__Work to complete__:
**a)** Repeat back the federalism passage word for word, from "In 2004, as" up to and including "their respective counties.".
**b)** Copy the entries verbatim, from the line with "Image resolution: width=930" up to and including the line with "[x=540, y=445]".

__Page excerpt__:
Ladies and gentlemen, get me right, federalism as we will look at it in more details in just a moment is one of the best governing system today in the world. On the contrary, imposing it or adopting it too quickly without proper procedures can be as catastrophic as our current tribal politics.

As someone who is far away from the peace talks, the two questions that came to mind are:

(1) Do the rebels want federalism to be negotiated, agreed upon and ready to be implemented immediately as soon as the final peace deal is signed? or

(2) Do the rebels want to simply highlight the issue of federalism (that is to let the South Sudanese know that after peace deal is finally reached, and after necessary processes, South Sudan will eventually be governed through federal system)?

As I do not know the answers to these two questions, I will assume that the latter is not the intention. If this is the case, then we are going to have a major problem down the track in South Sudan.

In 2004, as the newly found slogan of taking towns to the people and not the people to towns took shape, the SPLM decided to create more counties so that it would be able to implement that very vision.

The intention was to create more government’s agencies close to the people so that service delivery can be efficiently and timely done. My home town of Yirol was divided into three (3) counties: Yirol West County, Yirol East County and Aweirial County.

After the announcement of the formation of new counties, the youth and vast majority of locals misunderstood the reasons behind the idea, the people who happened to be from the old Yirol town centre which under new formation is now known as Yirol West began to tell the people who happened to be now from Yirol East and Aweirial that they should move to their respective counties.

In retaliation, the youth of Yirol East and Aweirial who happened to have the best grazing fields along the river Nile told the now Yirol West to move back to Yirol West with their cattle.

What ensued from that confusion was a bloody four years conflict that cost the people of greater Yirol hundreds of lives. The lack of community education about the idea of creating many counties was the source of misunderstanding that cost lives, people where not on the same page to why all of a sudden they no-longer belong to Yirol centre.

If there was proper consultation and awareness done, people would have understood that, although the old town is divided into three, the people are still the same and there should have been no telling people to move to their respective counties or move away from the grazing fields that belong to the other counties.

To their credit, the people (cattle keepers and their chiefs) of greater Yirol, when they realised that the government was not interested in explaining to them the reasons behind the division of Yirol into three counties and isn’t doing anything to stop the killing among these great people, they decided to convene and carry out their reconciliation.

They decided to drop claimant of blood compensations and revenge attacks. In South Sudanese standards, greater Yirol is now one of the peaceful place in the country.

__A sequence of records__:
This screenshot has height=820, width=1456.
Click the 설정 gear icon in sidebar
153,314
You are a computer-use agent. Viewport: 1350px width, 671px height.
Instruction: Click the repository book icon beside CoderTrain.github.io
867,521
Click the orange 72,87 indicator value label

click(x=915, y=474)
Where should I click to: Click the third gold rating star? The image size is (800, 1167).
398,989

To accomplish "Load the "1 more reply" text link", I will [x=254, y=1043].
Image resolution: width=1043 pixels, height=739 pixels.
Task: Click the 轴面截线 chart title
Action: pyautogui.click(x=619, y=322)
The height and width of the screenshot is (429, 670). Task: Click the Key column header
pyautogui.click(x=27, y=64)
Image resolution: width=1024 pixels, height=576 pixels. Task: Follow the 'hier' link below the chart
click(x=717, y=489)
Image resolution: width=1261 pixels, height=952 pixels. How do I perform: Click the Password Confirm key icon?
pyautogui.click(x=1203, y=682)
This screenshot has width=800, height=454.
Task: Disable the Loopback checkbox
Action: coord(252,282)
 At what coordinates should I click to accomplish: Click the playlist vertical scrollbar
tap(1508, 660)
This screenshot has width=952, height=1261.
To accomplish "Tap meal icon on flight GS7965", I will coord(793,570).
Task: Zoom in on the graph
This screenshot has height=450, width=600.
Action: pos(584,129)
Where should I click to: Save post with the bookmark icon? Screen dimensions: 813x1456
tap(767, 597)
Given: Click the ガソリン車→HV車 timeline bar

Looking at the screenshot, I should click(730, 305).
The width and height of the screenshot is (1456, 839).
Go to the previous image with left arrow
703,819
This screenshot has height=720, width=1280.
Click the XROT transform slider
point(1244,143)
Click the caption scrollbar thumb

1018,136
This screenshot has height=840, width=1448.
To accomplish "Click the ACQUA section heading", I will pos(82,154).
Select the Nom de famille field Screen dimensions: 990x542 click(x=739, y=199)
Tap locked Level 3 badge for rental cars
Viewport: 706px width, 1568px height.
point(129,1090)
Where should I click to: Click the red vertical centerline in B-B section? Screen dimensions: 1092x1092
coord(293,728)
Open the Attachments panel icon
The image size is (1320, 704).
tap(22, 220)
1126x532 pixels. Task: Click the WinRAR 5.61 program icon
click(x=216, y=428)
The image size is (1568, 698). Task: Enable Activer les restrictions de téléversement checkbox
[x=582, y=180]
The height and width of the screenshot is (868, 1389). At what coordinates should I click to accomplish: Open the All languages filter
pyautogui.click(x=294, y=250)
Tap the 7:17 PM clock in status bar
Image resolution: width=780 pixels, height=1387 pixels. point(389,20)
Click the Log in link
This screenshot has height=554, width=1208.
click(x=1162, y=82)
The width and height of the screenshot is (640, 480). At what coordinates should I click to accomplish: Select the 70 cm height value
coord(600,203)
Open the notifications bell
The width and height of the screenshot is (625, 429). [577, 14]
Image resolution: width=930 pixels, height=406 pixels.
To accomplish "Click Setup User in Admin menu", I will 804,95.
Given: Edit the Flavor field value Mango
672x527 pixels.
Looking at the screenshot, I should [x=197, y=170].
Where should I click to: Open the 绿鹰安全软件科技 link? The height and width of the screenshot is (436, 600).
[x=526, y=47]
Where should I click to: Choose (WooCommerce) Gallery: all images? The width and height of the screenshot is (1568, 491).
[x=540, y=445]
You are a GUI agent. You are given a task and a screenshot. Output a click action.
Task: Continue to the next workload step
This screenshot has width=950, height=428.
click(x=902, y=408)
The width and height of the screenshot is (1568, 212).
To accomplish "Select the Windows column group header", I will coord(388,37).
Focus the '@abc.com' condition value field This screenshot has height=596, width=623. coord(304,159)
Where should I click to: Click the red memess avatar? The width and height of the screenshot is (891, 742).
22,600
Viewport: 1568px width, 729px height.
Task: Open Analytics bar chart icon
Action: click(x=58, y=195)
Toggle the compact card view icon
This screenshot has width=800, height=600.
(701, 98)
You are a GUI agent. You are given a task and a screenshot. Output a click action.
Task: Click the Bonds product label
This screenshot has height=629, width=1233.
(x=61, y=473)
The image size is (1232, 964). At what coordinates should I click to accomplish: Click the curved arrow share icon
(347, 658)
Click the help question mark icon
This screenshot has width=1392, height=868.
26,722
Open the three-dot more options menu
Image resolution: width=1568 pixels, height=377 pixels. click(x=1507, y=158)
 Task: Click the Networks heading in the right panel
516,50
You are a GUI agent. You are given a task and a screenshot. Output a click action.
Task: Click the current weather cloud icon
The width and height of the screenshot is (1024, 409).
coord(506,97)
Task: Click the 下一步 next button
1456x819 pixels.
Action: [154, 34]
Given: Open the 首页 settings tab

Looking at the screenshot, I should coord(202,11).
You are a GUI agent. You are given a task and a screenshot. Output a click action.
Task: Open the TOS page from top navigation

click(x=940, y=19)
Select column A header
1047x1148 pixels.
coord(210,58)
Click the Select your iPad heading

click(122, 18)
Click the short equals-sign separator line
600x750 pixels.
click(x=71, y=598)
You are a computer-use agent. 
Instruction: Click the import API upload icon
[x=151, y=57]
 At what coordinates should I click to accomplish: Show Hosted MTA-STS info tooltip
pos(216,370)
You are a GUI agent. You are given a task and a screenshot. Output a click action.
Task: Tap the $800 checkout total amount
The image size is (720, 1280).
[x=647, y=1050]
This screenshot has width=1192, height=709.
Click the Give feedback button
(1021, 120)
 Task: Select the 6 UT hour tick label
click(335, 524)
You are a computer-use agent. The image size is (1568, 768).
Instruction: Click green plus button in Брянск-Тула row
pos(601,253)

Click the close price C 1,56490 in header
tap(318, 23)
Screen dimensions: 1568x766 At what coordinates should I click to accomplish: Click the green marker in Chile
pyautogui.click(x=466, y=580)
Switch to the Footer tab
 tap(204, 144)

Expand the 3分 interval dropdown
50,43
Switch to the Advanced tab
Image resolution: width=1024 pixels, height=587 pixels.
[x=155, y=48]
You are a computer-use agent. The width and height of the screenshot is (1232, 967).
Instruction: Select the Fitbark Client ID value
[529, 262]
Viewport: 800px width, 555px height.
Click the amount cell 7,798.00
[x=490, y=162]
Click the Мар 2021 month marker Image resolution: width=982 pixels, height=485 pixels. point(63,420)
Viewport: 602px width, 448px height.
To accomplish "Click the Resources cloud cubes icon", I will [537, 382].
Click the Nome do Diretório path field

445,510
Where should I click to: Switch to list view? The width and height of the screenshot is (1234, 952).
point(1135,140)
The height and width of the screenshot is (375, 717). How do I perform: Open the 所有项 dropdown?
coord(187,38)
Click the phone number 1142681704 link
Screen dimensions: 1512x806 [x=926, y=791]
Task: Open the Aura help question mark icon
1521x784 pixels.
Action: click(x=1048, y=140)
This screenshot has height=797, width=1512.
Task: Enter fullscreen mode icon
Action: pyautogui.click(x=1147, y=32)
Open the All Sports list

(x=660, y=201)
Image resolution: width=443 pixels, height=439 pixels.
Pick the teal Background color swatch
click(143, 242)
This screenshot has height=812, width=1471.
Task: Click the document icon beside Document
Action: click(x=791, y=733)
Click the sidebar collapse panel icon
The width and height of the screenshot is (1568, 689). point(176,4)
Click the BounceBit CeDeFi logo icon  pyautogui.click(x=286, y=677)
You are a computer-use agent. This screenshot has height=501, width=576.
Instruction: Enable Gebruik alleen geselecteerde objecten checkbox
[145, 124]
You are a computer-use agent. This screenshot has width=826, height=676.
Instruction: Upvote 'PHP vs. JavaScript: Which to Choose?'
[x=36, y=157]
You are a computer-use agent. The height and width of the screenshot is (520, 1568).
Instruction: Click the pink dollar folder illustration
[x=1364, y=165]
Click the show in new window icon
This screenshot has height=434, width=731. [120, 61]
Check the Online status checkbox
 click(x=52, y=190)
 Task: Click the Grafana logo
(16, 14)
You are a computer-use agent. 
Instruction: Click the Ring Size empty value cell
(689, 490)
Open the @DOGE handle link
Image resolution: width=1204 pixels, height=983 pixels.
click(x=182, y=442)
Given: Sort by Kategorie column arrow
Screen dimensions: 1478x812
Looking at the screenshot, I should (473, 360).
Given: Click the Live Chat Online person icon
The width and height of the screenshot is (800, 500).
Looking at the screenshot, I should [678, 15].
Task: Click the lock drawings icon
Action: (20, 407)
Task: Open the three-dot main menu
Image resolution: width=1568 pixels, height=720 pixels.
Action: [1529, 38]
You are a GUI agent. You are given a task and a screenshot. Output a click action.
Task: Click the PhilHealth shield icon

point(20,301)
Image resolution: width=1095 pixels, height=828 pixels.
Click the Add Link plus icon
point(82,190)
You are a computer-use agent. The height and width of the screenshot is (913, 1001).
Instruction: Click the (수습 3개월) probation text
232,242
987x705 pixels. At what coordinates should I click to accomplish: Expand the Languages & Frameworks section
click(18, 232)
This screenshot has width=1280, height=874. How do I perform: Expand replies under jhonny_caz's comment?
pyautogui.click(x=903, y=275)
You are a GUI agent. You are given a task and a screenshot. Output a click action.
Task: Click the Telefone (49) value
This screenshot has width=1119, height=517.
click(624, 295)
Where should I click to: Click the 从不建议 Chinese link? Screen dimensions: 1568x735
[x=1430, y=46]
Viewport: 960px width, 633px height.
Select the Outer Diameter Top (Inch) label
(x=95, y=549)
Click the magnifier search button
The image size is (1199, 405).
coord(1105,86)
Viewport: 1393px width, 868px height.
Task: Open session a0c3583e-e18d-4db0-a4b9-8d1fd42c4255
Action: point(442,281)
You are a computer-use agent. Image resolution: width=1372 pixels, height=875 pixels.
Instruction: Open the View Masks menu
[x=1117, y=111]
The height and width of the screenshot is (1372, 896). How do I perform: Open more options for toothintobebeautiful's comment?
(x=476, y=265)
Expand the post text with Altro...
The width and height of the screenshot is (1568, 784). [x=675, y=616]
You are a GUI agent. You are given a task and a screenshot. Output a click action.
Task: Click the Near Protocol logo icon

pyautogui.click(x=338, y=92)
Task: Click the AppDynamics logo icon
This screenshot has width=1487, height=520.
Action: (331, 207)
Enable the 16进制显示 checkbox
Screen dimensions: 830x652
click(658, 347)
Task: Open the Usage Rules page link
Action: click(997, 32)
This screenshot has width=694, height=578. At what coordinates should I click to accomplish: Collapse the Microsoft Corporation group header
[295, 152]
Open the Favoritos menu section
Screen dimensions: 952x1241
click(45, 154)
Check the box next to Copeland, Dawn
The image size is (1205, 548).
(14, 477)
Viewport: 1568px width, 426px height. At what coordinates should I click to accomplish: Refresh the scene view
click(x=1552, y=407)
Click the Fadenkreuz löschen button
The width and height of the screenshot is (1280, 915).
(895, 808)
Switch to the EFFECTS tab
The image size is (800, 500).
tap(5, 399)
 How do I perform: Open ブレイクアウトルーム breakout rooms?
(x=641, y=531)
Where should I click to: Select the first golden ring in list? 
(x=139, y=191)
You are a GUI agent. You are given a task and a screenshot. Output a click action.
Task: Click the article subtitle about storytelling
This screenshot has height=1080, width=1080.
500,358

__Expected answers__:
**a)**
In 2004, as the newly found slogan of taking towns to the people and not the people to towns took shape, the SPLM decided to create more counties so that it would be able to implement that very vision.

The intention was to create more government’s agencies close to the people so that service delivery can be efficiently and timely done. My home town of Yirol was divided into three (3) counties: Yirol West County, Yirol East County and Aweirial County.

After the announcement of the formation of new counties, the youth and vast majority of locals misunderstood the reasons behind the idea, the people who happened to be from the old Yirol town centre which under new formation is now known as Yirol West began to tell the people who happened to be now from Yirol East and Aweirial that they should move to their respective counties.

**b)**
Image resolution: width=930 pixels, height=406 pixels.
To accomplish "Click Setup User in Admin menu", I will 804,95.
Given: Edit the Flavor field value Mango
672x527 pixels.
Looking at the screenshot, I should [x=197, y=170].
Where should I click to: Open the 绿鹰安全软件科技 link? The height and width of the screenshot is (436, 600).
[x=526, y=47]
Where should I click to: Choose (WooCommerce) Gallery: all images? The width and height of the screenshot is (1568, 491).
[x=540, y=445]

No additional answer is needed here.